There is an autobiographical interest in PHILIP, indicated by Thackeray's statement to Mr. George Smith that the hero in certain numbers " will, entre nous, take pretty much the career of W. M. T. in the first years of his ruin and absurdly imprudent marriage; " but the statement must be taken in a very general sense. Certain of the Paris passages are frankly reminiscent; and if such a one as the capital scene in the British Embassy does not repeat actual experience, it probably comes very close to that of the W. M. T. of those days.

Some of the few references in letters and in the recollections of friends to the writing of PHILIP have been taken to show that he worked upon it with a fatigue and absence of freshness new to him; but criticism has perhaps made too much of these in seeking to account for the clear lack of success of PHILIP, even among the most unvarying lovers of Thackeray, in comparison with the greater novels. Fits of depression beset him during the writing of them all. Mr. Marzials1 is not alone in thinking that the lassitude, if lassitude there was, was only temporary, and that the old powers reappear in DENIS DUVAL.

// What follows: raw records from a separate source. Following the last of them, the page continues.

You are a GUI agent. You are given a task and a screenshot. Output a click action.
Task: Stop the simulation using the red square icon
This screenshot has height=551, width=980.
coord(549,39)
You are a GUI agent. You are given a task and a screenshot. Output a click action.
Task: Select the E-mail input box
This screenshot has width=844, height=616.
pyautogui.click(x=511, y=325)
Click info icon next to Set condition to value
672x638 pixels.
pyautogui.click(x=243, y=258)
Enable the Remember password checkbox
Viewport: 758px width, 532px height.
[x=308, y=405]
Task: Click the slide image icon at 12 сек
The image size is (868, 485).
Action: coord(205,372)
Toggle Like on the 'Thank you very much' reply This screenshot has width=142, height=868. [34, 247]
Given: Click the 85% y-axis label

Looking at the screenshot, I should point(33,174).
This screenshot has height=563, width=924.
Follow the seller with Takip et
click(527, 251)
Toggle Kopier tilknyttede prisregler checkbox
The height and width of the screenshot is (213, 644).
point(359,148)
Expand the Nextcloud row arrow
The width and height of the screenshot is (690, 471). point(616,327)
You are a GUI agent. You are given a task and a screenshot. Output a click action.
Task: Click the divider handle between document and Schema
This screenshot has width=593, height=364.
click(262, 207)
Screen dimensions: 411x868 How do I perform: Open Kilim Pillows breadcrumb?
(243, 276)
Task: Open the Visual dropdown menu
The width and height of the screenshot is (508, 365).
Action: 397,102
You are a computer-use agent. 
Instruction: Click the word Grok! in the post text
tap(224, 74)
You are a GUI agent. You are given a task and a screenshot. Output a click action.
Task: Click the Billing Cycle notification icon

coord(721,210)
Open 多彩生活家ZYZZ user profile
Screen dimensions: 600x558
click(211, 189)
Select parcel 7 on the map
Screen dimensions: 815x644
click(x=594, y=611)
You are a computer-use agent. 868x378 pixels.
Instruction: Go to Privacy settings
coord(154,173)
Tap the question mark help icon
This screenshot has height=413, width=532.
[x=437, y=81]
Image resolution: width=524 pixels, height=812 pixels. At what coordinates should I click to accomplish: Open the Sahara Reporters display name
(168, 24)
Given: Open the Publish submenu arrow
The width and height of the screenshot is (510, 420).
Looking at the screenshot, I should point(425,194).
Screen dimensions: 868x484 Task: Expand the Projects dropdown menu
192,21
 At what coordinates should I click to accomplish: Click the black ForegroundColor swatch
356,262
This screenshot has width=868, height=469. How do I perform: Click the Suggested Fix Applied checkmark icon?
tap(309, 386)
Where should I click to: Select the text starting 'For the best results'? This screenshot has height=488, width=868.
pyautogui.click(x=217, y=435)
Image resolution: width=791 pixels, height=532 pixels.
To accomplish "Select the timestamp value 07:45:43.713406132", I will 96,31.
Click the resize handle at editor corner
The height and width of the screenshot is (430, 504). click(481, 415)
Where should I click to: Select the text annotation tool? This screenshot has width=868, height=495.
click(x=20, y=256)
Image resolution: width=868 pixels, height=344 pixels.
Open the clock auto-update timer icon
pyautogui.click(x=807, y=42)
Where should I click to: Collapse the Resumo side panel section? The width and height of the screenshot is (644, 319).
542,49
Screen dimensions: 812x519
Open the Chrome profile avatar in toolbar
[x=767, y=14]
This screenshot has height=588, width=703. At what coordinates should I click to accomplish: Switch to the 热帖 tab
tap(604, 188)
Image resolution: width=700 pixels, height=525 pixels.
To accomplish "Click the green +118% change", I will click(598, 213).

1 Life of Thackeray, 1891.

The story of the engagement of Frederick Walker to make the drawings for PHILIP has been told more than once. He was a boy of hardly more than twenty when he applied to the Cornhill Magazine for work in illustration; but Mr. Smith, and then Thackeray, to whom Mr. Smith brought him, saw the promise of his work; and Thackeray, who had had the idea of once more making the drawings himself, gladly substituted Walker, after a correspondence which is not more charming for the kindness of the older than for the fine feeling of the younger The house in Palace Green, in which the story was ended and in which Thackeray's last two years were passed, is given as the frontispiece of the first volume in the present edition; but in the second volume the drawing by Walker is retained as frontispiece, of which Mrs. Ritchie and Walker's biographer have both recorded that it was suggested by Thackeray: "the church is the one in Queen's Square, Bloomsbury, if you are curious to be exact."